The Macquarie University train station took my breath away the first time I slipped below the surface of Herring Road: the long gliding descent into a cavern shaped like a monster’s egg laid in the crust of a world—vanished leaving only its negative space. I was entranced. But, now I ride up and down the escalators without giving much wonder.
Much of living is inattentiveness. One of the most significant tasks we perform with our highly developed brains is to not pay attention to things. We are constantly pinged with sensations: noise, smell, touch, visual stimulation, most of which is irrelevant to the things we want to do right now and so our brains quietly tune it out, relegate it to the vague background. If we were unable to do this we would be constantly overwhelmed by the world, endlessly distracted, incapable of a sense of self, lost and unable to act. But sometimes we deploy this extraordinary ability to filter reality in sadder ways.

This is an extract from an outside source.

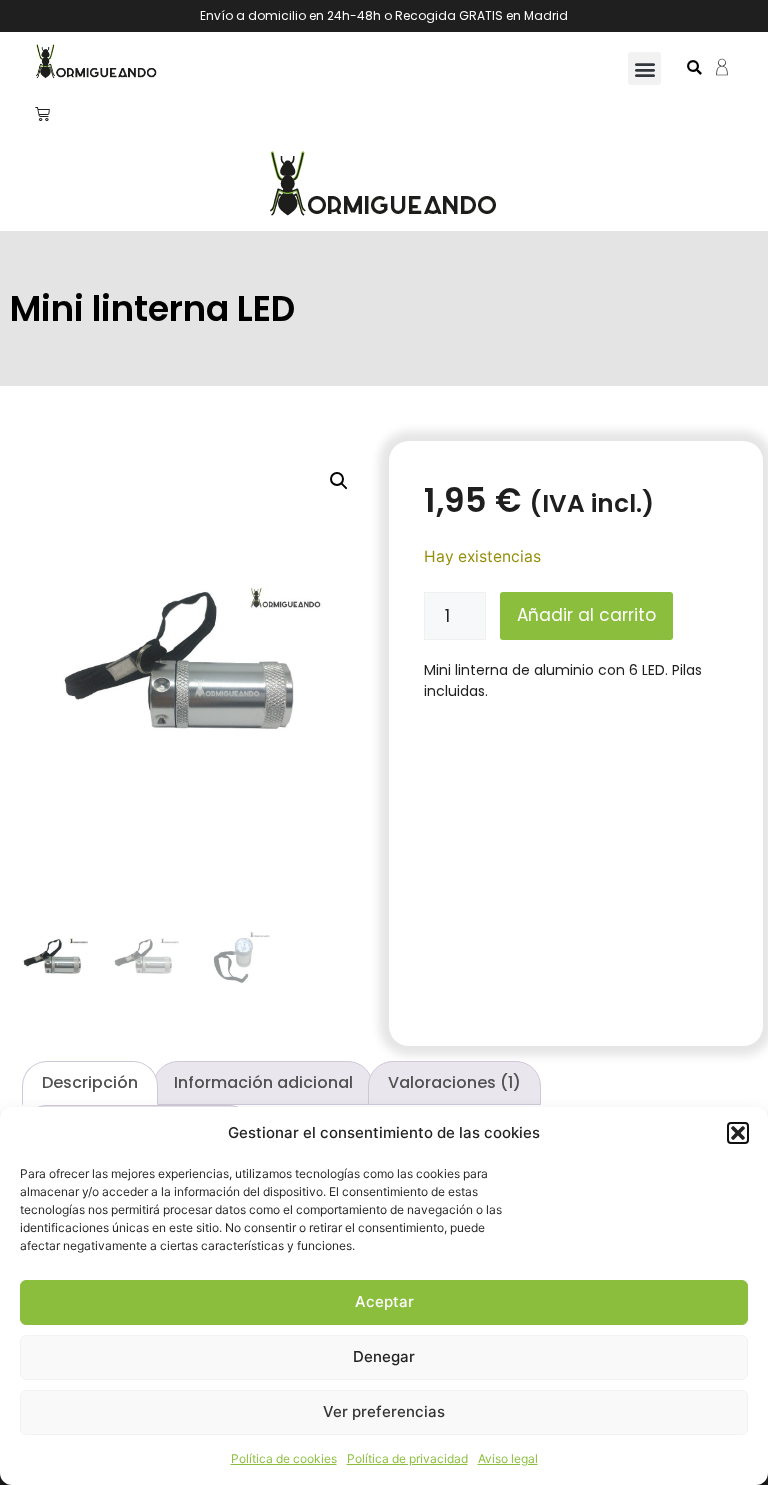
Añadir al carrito (586, 615)
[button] (738, 1133)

A few weeks past, I rode the escalator down to the platform of the Macquarie University train station and landed standing next to someone who I thought I recognised. He thought he recognised me too. So we blinked at each other a few times and awkwardly smiled, waiting to see if the other would smile back. He did, I did. We said ‘hello’. He used to live with us at RMC. I asked where he was living now. He told me. I asked him how it was. Not so good, terrible really… He pursues a goal—a dream of competing for an athletic prize in figure skating that leads him to constant training. With his attention fixed on that goal—early mornings on the ice, back again in the afternoons, competing, studying, working—for him friendship has become impossible. I’d barely ever had a conversation with him before but on the platform his heart was breaking in front of me. Humans wither without being known by others.
I put my hand on his arm and told him I was sorry, so sorry that he seemed so alone in it all. As the train arrived, he laid his hand along my cheek, left it there for a moment, looked at me wet-eyed, then turned away without saying anything else and walked quickly away to board the train on a different carriage: ashamed that I had seen his tears.
I rode the train that day in silence, sadness, and prayer.